Primary Connections: Linking science with literacy
© State of Victoria (Department of Education, Employment and Training)

Rain, hail and snow

Precipitation comes in three forms; rain, hail and snow. Each occurs under its own unique circumstances, but are all formed from the same basic weather mechanisms.

Rain
Raindrops are formed from water condensing out of moist air that cools. This can occur in three main ways:

  • over mountain ranges as moist air is forced to rise into cooler altitudes,
  • as warm moist air meets colder air at a "cold front" or
  • in storm clouds when hot moist air rises into cooler altitudes as the ground is heated during summer days.

For rain to form, small dust particles or ice particles must be present in the air. Such particles attract the water as it condenses from the cooling air forming larger and larger raindrops. When the raindrops become too large to be supported by the upward wind within the cloud, they begin to fall. Large drops are formed when strong updraughts hold the drops in the clouds allowing more water to accumulate in each drop.

Cloud seeding
Cloud seeding involves spreading tiny crystals of dry ice (carbon dioxide) or silver iodide in clouds to create rain. When spread into a potential rain cloud, the crystals form raindrops large enough to fall, where small droplets may have remained suspended in the cloud and not fallen as rain. Each method has its appropriate use. In mainland Australia, dry ice has been used the most successfully. In Tasmania, silver iodide is used.

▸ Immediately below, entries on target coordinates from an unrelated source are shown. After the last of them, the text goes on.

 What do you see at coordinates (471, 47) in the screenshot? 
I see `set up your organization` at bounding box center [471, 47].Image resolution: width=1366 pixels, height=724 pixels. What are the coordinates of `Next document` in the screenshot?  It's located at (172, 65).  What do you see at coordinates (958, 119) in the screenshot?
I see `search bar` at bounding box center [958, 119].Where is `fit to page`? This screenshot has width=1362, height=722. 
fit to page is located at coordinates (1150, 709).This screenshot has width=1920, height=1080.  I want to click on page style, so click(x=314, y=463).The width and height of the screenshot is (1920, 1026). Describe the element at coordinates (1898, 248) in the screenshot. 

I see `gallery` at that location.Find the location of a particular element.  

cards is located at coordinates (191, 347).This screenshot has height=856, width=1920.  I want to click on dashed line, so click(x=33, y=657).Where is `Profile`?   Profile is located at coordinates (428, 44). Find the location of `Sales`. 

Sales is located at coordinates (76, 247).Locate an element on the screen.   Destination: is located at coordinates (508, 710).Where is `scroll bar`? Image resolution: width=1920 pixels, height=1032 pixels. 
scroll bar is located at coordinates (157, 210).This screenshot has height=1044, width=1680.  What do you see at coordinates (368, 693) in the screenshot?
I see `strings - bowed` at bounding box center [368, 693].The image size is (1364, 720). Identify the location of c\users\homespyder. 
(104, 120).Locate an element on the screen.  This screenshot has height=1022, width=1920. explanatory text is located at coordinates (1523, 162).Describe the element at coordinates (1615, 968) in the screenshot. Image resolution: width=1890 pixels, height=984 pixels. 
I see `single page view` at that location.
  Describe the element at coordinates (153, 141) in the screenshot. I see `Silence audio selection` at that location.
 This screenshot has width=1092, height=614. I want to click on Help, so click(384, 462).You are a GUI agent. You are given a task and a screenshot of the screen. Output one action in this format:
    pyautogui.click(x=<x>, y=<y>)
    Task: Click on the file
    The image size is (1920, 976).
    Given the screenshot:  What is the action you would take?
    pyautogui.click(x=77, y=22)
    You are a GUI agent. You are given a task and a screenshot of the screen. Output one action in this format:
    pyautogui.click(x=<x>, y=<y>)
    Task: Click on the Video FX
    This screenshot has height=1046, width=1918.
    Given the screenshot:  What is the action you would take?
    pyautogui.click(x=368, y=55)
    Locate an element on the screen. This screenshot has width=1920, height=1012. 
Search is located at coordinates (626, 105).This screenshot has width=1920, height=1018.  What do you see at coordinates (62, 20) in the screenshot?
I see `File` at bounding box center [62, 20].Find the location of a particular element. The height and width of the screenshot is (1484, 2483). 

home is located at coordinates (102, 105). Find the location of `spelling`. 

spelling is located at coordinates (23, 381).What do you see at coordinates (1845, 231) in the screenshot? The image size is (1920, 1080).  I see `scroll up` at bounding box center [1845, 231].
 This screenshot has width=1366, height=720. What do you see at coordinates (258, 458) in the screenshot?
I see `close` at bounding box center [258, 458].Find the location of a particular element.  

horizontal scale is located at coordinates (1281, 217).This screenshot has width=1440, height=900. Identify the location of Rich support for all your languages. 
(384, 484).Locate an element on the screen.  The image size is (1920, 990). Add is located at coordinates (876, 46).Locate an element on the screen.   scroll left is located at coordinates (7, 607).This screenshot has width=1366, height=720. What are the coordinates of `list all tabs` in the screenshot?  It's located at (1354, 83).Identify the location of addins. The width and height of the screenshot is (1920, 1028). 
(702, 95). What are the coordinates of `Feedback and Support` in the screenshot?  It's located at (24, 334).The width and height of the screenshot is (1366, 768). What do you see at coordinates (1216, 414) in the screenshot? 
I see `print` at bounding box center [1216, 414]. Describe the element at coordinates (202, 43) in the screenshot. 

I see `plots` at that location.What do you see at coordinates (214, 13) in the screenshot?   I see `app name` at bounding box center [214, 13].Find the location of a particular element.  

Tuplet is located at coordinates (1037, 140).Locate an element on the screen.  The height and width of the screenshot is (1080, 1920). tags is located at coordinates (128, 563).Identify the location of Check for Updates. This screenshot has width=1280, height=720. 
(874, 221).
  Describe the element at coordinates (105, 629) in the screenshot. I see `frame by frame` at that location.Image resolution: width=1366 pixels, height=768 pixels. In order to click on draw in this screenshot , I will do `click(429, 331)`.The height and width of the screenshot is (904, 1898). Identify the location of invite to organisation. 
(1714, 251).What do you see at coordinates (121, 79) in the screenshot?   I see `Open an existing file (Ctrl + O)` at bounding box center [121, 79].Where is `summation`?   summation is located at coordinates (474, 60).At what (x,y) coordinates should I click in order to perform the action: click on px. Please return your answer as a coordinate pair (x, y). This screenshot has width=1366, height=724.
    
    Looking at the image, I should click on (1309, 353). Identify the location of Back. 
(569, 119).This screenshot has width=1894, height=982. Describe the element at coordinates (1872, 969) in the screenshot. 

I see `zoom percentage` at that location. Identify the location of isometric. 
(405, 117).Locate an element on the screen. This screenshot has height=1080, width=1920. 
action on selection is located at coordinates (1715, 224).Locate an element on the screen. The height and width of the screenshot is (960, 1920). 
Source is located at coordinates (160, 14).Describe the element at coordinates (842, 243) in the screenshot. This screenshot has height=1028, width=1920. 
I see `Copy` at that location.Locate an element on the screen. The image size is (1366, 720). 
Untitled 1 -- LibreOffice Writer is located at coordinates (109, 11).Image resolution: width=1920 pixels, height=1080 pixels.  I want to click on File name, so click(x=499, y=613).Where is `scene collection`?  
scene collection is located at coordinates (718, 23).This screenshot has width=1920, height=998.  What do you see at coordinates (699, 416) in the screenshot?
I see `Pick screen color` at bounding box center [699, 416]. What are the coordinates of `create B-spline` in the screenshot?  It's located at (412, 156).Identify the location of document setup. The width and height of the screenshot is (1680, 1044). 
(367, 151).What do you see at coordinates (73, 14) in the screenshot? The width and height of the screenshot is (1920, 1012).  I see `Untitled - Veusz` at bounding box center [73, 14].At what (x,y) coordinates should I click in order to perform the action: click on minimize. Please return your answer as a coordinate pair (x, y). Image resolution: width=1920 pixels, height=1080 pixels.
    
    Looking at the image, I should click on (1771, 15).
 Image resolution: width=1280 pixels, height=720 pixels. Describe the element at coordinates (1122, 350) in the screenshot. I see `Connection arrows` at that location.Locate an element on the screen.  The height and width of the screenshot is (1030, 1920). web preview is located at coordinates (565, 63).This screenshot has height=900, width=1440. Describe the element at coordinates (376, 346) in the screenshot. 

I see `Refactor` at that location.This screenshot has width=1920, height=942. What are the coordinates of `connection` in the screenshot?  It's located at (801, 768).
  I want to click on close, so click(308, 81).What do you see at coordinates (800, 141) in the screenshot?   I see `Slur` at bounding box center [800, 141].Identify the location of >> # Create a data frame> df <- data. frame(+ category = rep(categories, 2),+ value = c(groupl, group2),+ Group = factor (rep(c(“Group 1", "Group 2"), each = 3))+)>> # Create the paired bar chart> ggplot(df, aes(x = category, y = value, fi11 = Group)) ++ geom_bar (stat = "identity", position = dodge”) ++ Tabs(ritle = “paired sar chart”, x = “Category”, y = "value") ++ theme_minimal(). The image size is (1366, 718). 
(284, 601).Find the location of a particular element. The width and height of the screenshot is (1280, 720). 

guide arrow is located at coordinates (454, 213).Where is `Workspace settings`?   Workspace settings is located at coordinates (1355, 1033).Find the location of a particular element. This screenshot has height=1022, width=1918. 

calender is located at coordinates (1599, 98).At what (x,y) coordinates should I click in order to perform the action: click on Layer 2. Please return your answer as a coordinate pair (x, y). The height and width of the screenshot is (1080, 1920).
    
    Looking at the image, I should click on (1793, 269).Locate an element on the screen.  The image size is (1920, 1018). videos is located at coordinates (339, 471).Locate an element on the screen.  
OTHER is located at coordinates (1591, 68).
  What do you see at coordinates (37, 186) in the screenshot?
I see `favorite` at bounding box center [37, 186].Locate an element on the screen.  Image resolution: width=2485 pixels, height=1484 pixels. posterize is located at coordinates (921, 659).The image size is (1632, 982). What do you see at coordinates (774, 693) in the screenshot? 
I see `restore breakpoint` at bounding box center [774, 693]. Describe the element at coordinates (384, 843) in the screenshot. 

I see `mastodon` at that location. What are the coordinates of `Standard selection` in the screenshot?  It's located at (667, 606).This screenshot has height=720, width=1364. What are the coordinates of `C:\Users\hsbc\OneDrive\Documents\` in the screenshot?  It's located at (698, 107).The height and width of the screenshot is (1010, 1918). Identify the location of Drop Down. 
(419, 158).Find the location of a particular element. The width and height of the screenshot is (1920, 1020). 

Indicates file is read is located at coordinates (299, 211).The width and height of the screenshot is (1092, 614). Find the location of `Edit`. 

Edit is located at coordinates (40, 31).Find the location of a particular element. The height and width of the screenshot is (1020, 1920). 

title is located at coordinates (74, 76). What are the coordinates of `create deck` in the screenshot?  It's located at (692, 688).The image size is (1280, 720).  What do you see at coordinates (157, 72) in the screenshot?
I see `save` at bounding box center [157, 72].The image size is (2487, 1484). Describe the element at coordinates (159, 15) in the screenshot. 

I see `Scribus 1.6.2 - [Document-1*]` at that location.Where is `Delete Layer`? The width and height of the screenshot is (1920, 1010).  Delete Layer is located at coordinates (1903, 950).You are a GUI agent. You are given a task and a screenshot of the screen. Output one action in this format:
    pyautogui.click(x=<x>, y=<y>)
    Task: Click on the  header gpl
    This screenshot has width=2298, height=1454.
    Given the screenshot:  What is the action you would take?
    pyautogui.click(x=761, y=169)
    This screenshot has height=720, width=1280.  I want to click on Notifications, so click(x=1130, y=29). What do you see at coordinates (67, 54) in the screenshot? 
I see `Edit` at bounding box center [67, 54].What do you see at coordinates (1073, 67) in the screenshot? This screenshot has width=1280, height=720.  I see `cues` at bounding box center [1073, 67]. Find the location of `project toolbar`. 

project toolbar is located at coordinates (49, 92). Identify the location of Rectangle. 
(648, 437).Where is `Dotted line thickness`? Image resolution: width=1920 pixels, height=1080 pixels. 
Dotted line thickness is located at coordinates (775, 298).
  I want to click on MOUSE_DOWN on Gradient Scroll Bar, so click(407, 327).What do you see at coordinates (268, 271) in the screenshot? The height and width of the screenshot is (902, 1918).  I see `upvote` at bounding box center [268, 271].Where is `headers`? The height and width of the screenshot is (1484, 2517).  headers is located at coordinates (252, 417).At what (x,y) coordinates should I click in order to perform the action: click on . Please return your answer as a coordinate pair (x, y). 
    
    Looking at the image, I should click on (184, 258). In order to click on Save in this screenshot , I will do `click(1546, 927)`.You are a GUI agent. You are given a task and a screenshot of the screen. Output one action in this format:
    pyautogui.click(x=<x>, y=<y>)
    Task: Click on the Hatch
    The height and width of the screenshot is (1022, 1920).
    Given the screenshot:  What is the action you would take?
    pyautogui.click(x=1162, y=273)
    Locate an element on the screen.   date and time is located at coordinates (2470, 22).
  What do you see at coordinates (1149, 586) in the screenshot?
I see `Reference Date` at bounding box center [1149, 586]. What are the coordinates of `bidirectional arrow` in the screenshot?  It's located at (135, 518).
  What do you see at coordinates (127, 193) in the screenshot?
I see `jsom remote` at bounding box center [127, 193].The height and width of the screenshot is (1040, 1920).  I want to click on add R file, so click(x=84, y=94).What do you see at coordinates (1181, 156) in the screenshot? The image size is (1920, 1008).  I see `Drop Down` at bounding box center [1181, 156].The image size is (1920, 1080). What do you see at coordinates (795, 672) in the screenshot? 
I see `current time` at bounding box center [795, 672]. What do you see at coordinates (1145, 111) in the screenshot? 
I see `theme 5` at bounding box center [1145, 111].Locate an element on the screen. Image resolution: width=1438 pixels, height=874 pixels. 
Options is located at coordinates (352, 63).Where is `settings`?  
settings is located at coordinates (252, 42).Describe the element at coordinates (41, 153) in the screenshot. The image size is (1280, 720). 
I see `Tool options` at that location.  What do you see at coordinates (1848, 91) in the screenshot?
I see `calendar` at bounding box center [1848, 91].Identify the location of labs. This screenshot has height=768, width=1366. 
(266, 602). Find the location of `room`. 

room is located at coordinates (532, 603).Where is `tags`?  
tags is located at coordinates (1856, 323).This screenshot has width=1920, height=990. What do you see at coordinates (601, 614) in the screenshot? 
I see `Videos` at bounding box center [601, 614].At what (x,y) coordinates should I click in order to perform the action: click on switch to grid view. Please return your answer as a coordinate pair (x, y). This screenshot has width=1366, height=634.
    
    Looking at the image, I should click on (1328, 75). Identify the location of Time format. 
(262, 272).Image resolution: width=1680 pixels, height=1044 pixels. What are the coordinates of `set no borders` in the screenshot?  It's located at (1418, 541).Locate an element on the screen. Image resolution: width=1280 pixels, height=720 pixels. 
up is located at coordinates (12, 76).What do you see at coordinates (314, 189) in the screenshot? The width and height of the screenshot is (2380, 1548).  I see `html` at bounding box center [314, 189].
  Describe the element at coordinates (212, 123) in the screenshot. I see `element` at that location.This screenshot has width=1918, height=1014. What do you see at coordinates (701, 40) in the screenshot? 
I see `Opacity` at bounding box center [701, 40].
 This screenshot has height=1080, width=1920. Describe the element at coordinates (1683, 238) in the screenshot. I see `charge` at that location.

The use of cloud seeding in Australia is rare and only the right clouds can be seeded. For a cloud to be successfully seeded it must be supersaturated with water, that is, it is cold enough to rain, but the droplets have not formed. This can happen if the air is very clean and lacks the dust required to form the initial droplets.

Hail
Intense updraughts created in a severe storm can suspend very large drops of water and even blow drops back up high into the tops of the storm clouds. If the rising droplets reach a high enough altitude the water freezes, forming hail. If the process of falling and being blown back high into the storm cloud continues, larger and larger hailstones are formed. Ultimately the hailstones gain enough mass to fall to Earth.

Hail is usually associated with tropical or summer thunderstorms. Stones as large as cricket balls are not uncommon in Australian storms.

Snow
Snow is created when very cold conditions freeze the water as it condenses in the clouds. The crystals of snow form like rain around dust, but form light transparent ice crystals we know as snow, instead of raindrops. For snow to land, the temperature must be below 0°C, the freezing point of water.

Sleet is snow that has semi-melted while falling, having none of the beauty of snow, lacking the intricate hexagonal symatry of snow flakes and all the charisma of very cold rain!